Finally, when e fails, it will call the base amb‑fail, which is simply a call to the local continuation with the value #f. This pushes control past the if. We restore amb‑fail to its pre-entry value, and return the +results. (The reverse! is simply to produce the results in the order in which they were generated.)

14.4  Logic puzzles

The power of depth-first search coupled with backtracking becomes obvious when applied to solving logic puzzles.
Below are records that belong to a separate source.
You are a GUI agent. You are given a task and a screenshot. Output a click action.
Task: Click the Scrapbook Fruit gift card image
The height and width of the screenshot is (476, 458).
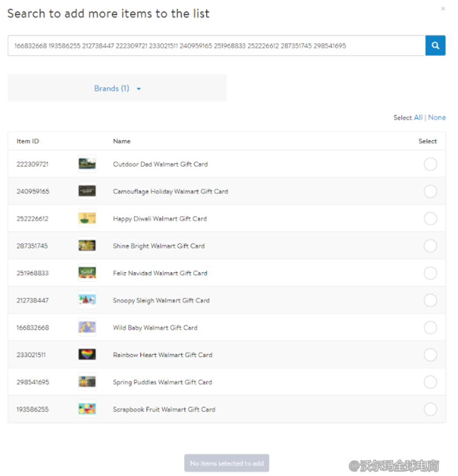(x=87, y=409)
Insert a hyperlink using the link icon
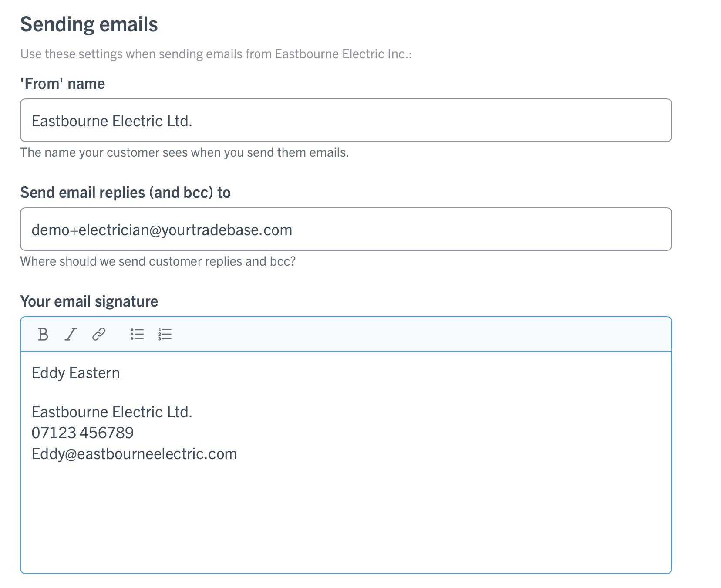This screenshot has height=588, width=721. click(x=99, y=335)
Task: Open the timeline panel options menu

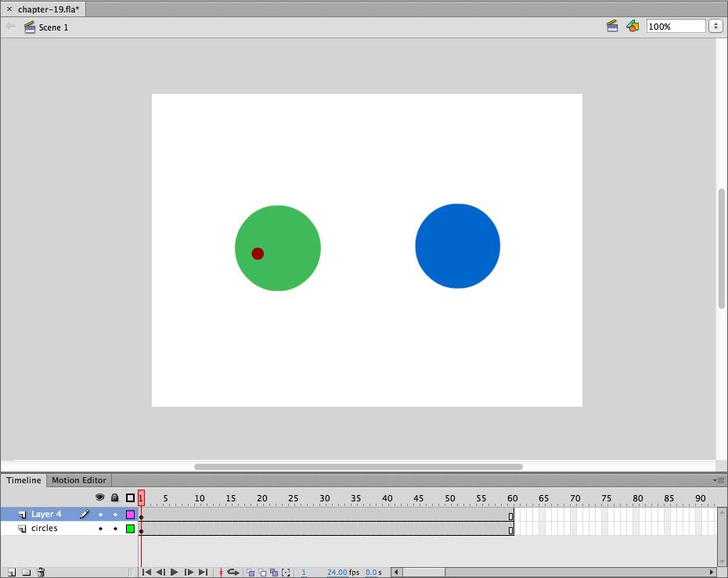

These problems are extraordinarily difficult to solve procedurally, but can be solved concisely and declaratively with amb, without taking anything away from the charm of solving the puzzle.
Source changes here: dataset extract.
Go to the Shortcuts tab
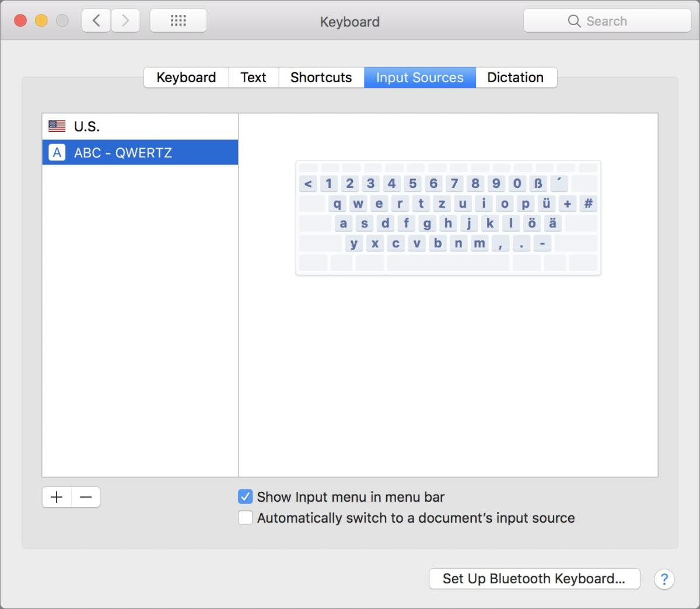700x609 pixels. (x=321, y=78)
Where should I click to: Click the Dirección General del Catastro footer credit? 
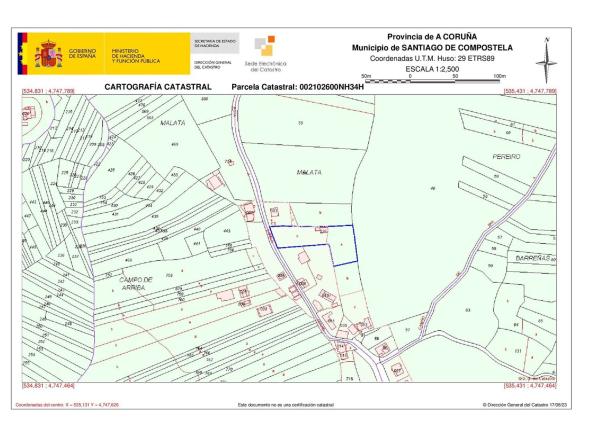click(x=530, y=405)
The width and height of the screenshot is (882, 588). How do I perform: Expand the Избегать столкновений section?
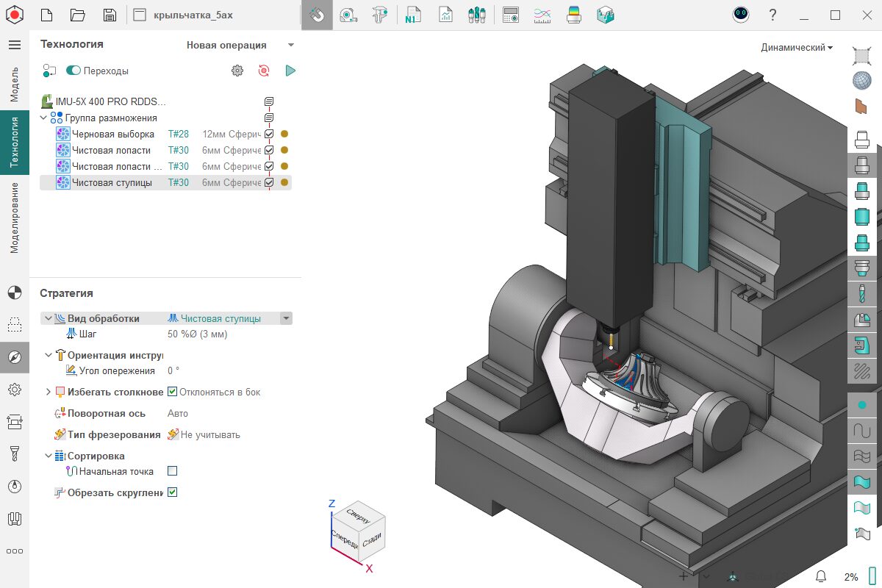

14.4.1  The Kalotan puzzle

The Kalotans are a tribe with a peculiar quirk.2 Their males always tell the truth. Their females never make two consecutive true statements, or two consecutive untrue statements.

An anthropologist (let’s call him Worf) has begun to study them. Worf does not yet know the Kalotan language. One day, he meets a Kalotan (heterosexual) couple and their child Kibi. Worf asks Kibi: “Are you a boy?” Kibi answers in Kalotan, which of course Worf doesn’t understand.

Worf turns to the parents (who know English) for explanation. One of them says: “Kibi said: ‘I am a boy.’ ” The other adds: “Kibi is a girl. Kibi lied.”

Solve for the sex of the parents and Kibi.

 — 

The solution consists in introducing a bunch of variables, allowing them to take a choice of values, and enumerating the conditions on them as a sequence of assert expressions.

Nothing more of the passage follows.